Strikes (Minimum Service Levels: NHS Ambulance Services and the NHS Patient Transport Service) Regulations 2023 Debate
Full Debate: Read Full DebateLord Markham
Main Page: Lord Markham (Conservative - Life peer)Department Debates - View all Lord Markham's debates with the Department of Health and Social Care
(11 months, 3 weeks ago)
Lords ChamberThat the draft Regulations laid before the House on 7 November be approved.
Relevant document: 3rd Report from the Secondary Legislation Scrutiny Committee (special attention drawn to the instrument)
My Lords, I thank noble Lords for their attendance today at this important debate. I am sure of course that my speech will convince at least three of your Lordships to come the other way.
I pay tribute to the Secondary Legislation Scrutiny Committee for its third report of Session 2023-24, which considered this statutory instrument. I thank the noble Baronesses, Lady Merron and Lady Bennett, for their amendments in relation to today’s debate. I hope I will be able to address these topics and the questions from Members today.
During strike action, our utmost priority is to protect the lives and health of the public. Minimum service levels will give the public much-needed reassurance that vital ambulance services will continue through strike action, ensuring that NHS employers can provide life-saving services when the public needs them most. During this year’s strike action, some unions, including ambulance unions, have put in place voluntary arrangements for covering essential services, but those arrangements are entirely dependent on good will from unions and staff. Even where they are in place, as they were for the ambulance strikes, there is uncertainty and inconsistency across the country, creating an unnecessary risk to patient safety.
I am pleased that we are debating this secondary legislation, which is necessary to enable NHS ambulance trusts to implement minimum service levels for ambulance services during industrial action. Informed by responses to our public consultation, we have set out the MSL to ensure that employers can issue a work notice to provide that all calls about a person with a life-threatening condition, or where there is no reasonable clinical alternative to an ambulance response, receive a response as they normally would on a non-strike day. The regulations also provide for an MSL in respect of healthcare professional response requests, inter-facility transfer services requests and non-emergency patient transport services.

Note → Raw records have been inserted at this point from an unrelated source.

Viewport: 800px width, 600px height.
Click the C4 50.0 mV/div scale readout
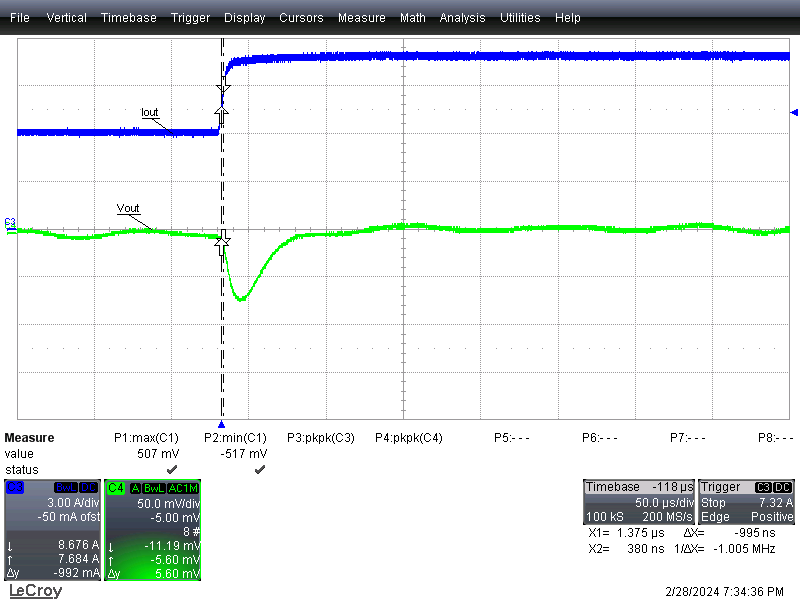click(168, 504)
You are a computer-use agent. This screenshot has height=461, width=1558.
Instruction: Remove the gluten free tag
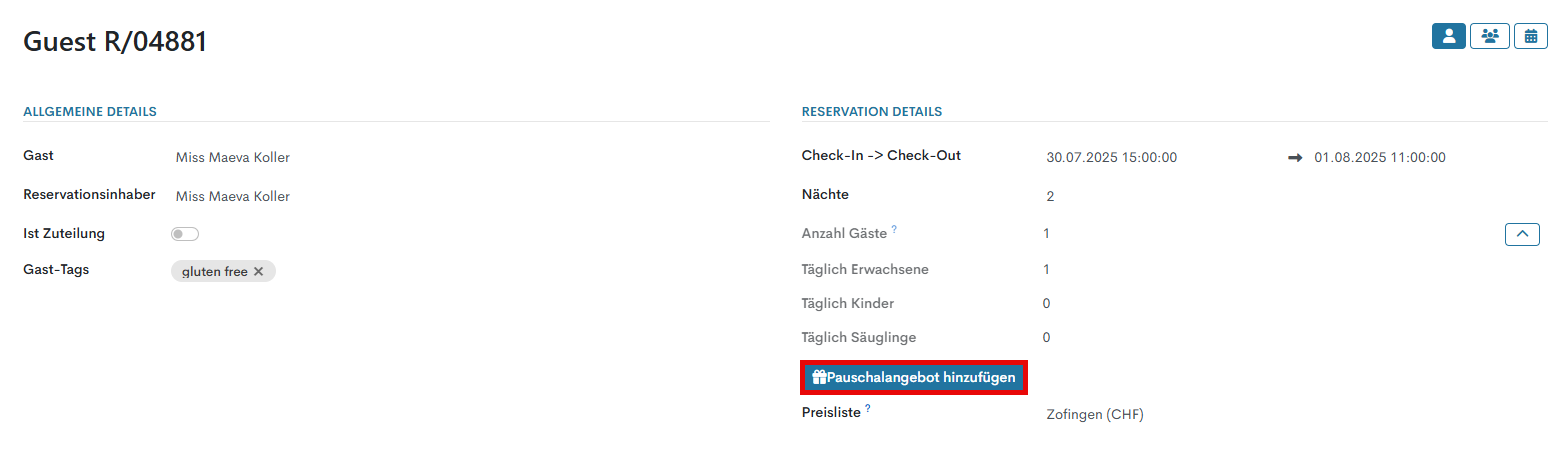tap(258, 272)
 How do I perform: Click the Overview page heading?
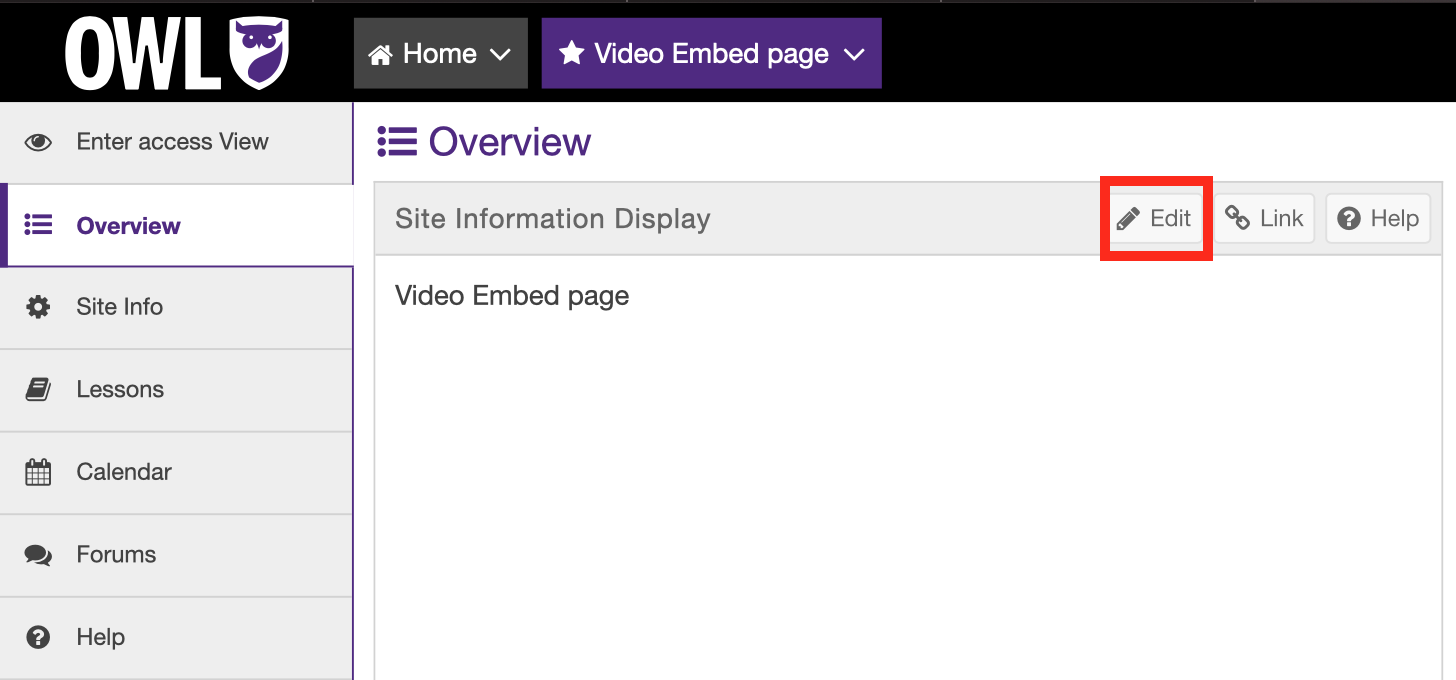coord(509,142)
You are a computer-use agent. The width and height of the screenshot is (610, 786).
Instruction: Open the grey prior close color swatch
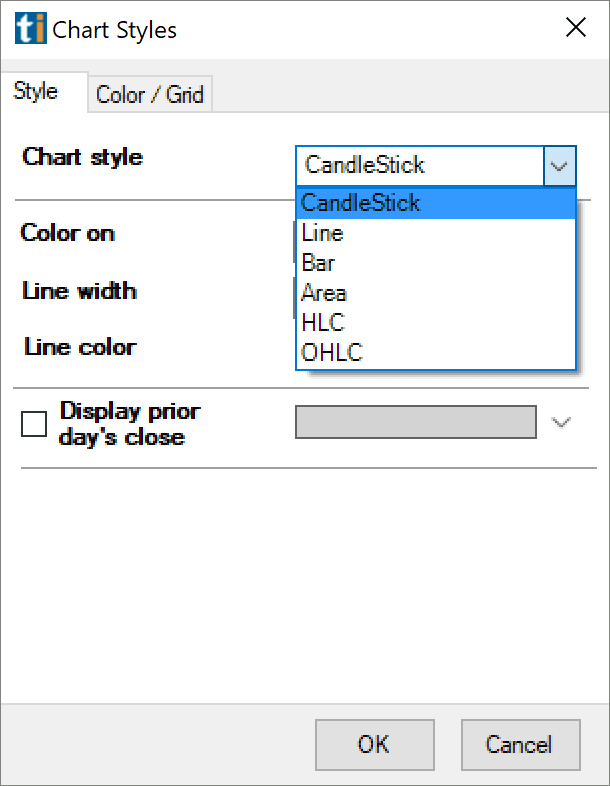point(416,422)
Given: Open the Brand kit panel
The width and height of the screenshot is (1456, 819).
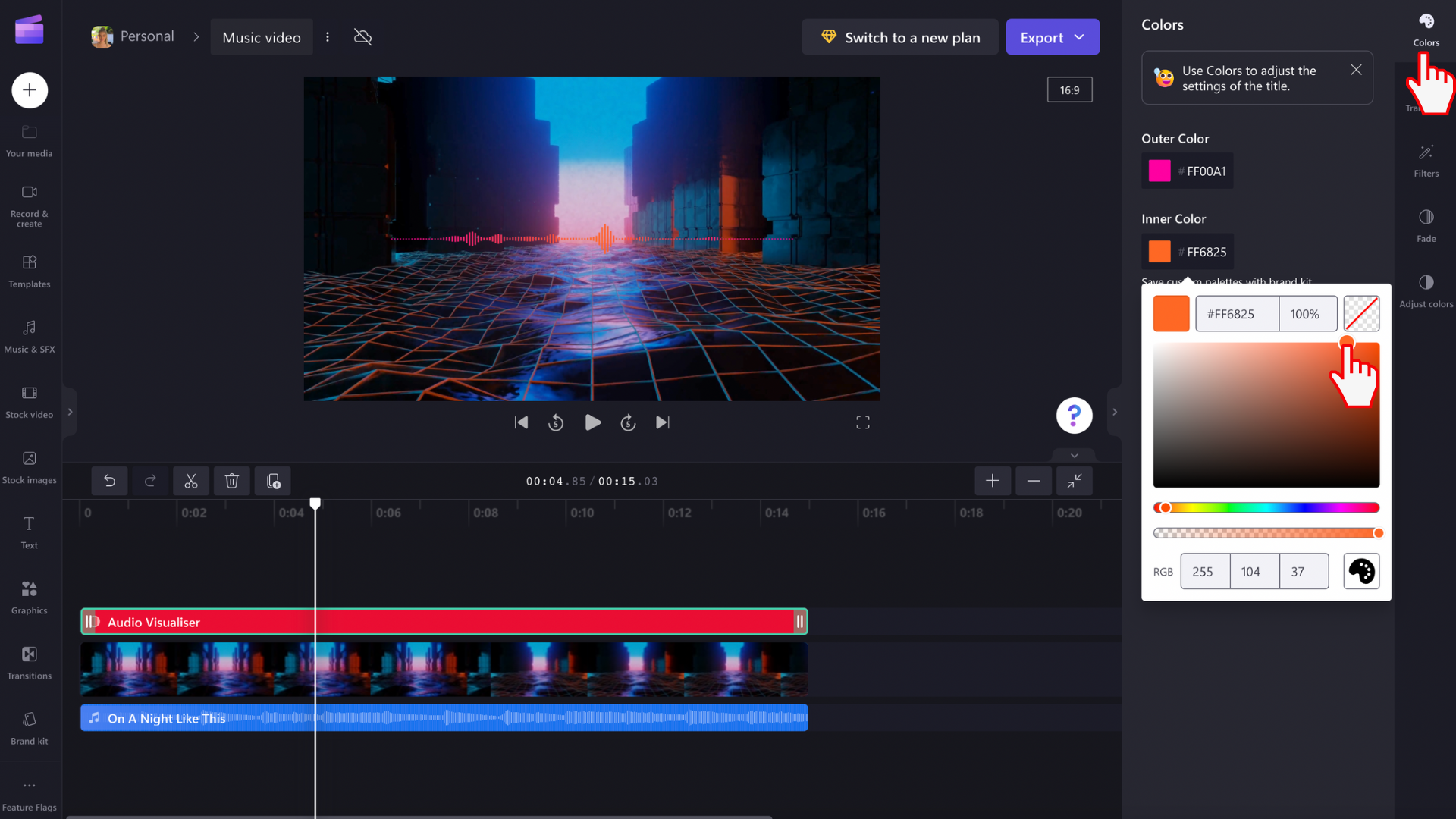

The MSL we have is broadly in line with the services provided on a voluntary basis by most unions when there was strike action in ambulance services last winter. We do not want to restrict individuals’ ability to strike more than necessary. The unions recognised that these services needed to continue then, and by introducing this legislation we are providing a safety net so that the public can be assured that these essential services would continue in any future strike action.
The responsibility for determining staffing levels on both strike and non-strike days remains with clinical leaders at local level. These regulations do not set a minimum level of service generally. Instead, they set a level of service that will allow NHS employers to issue work notices so that, for the services caught by the regulations, the same level of care can be provided to patients as if it was a non-strike day. These regulations do not set a higher level of service than they would have on a non-strike day.
Our Government do recognise that these regulations will restrict ambulance workers’ ability to strike. That is why we have committed to engage in conciliation in the event of national disputes over ambulances in the future, if unions agree that this would be helpful. This is a significant and appropriate commitment; it recognises that we are restricting some workers’ ability to strike so that we can safeguard the public’s right to life and health. We hope NHS employers will do the same for local disputes, and strongly encourage them to do so.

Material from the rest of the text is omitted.